Berlin. Wegen Corona werden die meisten Prozesse verschoben oder abgebrochen. Schlechte IT-Ausstattung der Gerichte erschwert Online-Verfahren.

Ausnahmezustand in deutschen Gerichten: Wegen der Kontaktsperren fahren die Richter den Betrieb herunter – mit weitreichenden Folgen. Die Corona-Krise zieht eine Krise der Justiz nach sich.

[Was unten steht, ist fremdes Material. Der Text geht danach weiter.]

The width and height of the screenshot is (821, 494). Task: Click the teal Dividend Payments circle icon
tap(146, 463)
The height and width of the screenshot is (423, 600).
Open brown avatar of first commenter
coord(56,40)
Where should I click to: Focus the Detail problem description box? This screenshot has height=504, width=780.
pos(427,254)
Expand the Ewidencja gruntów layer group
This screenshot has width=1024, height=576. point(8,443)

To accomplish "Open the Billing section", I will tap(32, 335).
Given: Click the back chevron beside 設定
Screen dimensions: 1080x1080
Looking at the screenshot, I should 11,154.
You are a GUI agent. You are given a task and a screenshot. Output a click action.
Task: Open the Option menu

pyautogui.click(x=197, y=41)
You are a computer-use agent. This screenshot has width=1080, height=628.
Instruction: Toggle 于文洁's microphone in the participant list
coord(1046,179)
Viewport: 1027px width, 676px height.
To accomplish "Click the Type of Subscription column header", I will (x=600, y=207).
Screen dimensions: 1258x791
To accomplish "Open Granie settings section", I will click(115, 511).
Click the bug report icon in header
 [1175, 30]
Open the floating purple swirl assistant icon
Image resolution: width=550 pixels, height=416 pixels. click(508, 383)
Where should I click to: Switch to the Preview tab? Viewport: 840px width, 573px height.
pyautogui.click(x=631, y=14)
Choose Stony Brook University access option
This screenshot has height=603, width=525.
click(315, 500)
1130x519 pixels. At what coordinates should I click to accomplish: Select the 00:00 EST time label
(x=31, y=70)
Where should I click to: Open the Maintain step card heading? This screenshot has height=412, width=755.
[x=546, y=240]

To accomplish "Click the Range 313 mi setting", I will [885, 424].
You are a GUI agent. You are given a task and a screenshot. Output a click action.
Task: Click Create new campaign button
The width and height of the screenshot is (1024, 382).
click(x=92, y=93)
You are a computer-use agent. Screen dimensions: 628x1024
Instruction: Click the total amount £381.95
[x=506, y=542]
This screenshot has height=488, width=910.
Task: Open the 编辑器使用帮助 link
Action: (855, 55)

„In vielen Gerichten fallen drei Viertel und mehr aller Termine bis zum 19. April aus, die Justiz muss sich derzeit im Notbetrieb auf wichtige Strafprozesse, dringende Haftsachen und andere Eilfälle konzentrieren“, sagt Sven Rebehn, Bundesgeschäftsführer des Deutschen Richterbundes, unserer Redaktion. Er beklagt, dass Alternativen wie Videoübertragungen an der schlechten Ausstattung der Gerichte scheiterten.

Die Auswirkungen sind bereits spürbar. Das Landgericht Bonn etwa kürzte ein wegweisendes Verfahren wegen Steuerhinterziehung ab und verkündete das Urteil wesentlich schneller als geplant. Und das Landgericht Duisburg will den Loveparade-Prozess einstellen. Darin geht es um das Unglück mit 21 Toten vor zehn Jahren – das Gericht geht davon aus, dass das Geschehen verjährt sein wird, bevor der Prozess nach der Corona-Unterbrechung zu einem Ende käme.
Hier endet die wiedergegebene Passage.